Bayer betonte dagegen, dass die Technologie auf datenschutzrechtliche Unbedenklichkeit geprüft und mit dem ePrivacy-Siegel zertifiziert wurde. Der Konzern versprach, dass Bilder „nicht gespeichert und keinesfalls weitergegeben werden“. Die Aufnahmen der Kunden würden sofort wieder gelöscht, versicherte eine Sprecherin. Mittels eines Gesichtsscan werde ausschließlich das ungefähre Alter und das Geschlecht erhoben. Die Erkennungs-Algorithmen liefen lokal und arbeiteten in Echtzeit, so die Sprecherin weiter.

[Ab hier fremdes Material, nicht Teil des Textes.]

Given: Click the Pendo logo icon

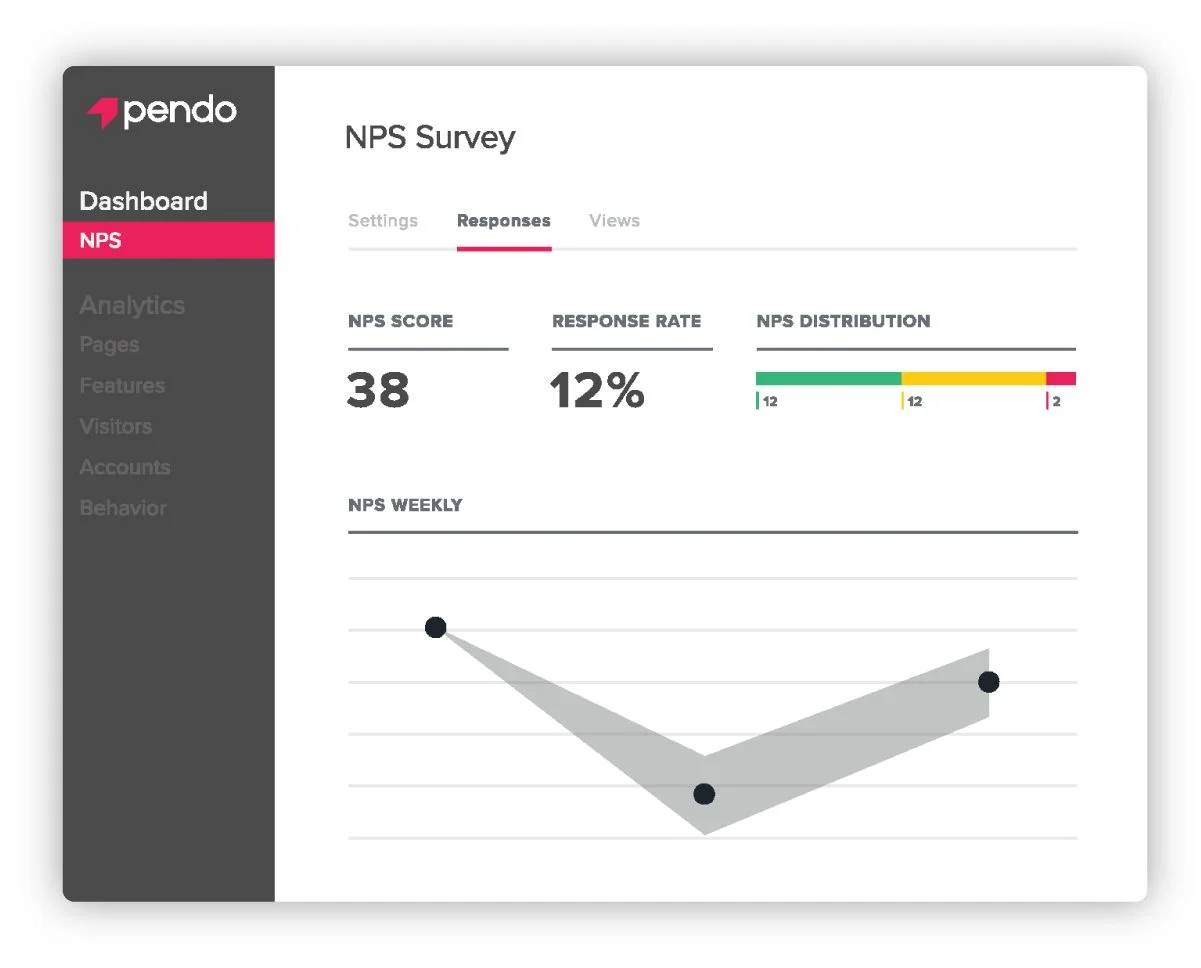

Eine Verknüpfung mit weiteren Daten erfolgte ihren Angaben nach nicht. Aus den erfassten Daten werde in Sekundenbruchteilen ein sogenannter „Hash-Wert“ generiert, bei dem keinerlei Personenbezug mehr vorliege. „Die Bilder werden sofort nach dieser Verarbeitung gelöscht und es besteht keine Möglichkeit, die Person zu identifizieren“, versicherte die Sprecherin.
Damit wird es auch unwahrscheinlicher, dass solche Systeme Eingang in deutsche Apotheken finden. Ein Sprecher von Bayer wollte sich vor wenigen Tagen nicht darüber äußern, ob entsprechende Pläne auch in Deutschland verfolgt werden. Bei „Spiegel online“ teilte der Konzern allerdings mit, dass eine Entscheidung über den Einsatz des Systems in Deutschland noch nicht getroffen sei. Man wolle abwarten, wie die Tests in Österreich liefen. Ob der Test in der zweiten österreichischen Apotheke weiter läuft, ist bisher nicht bekannt.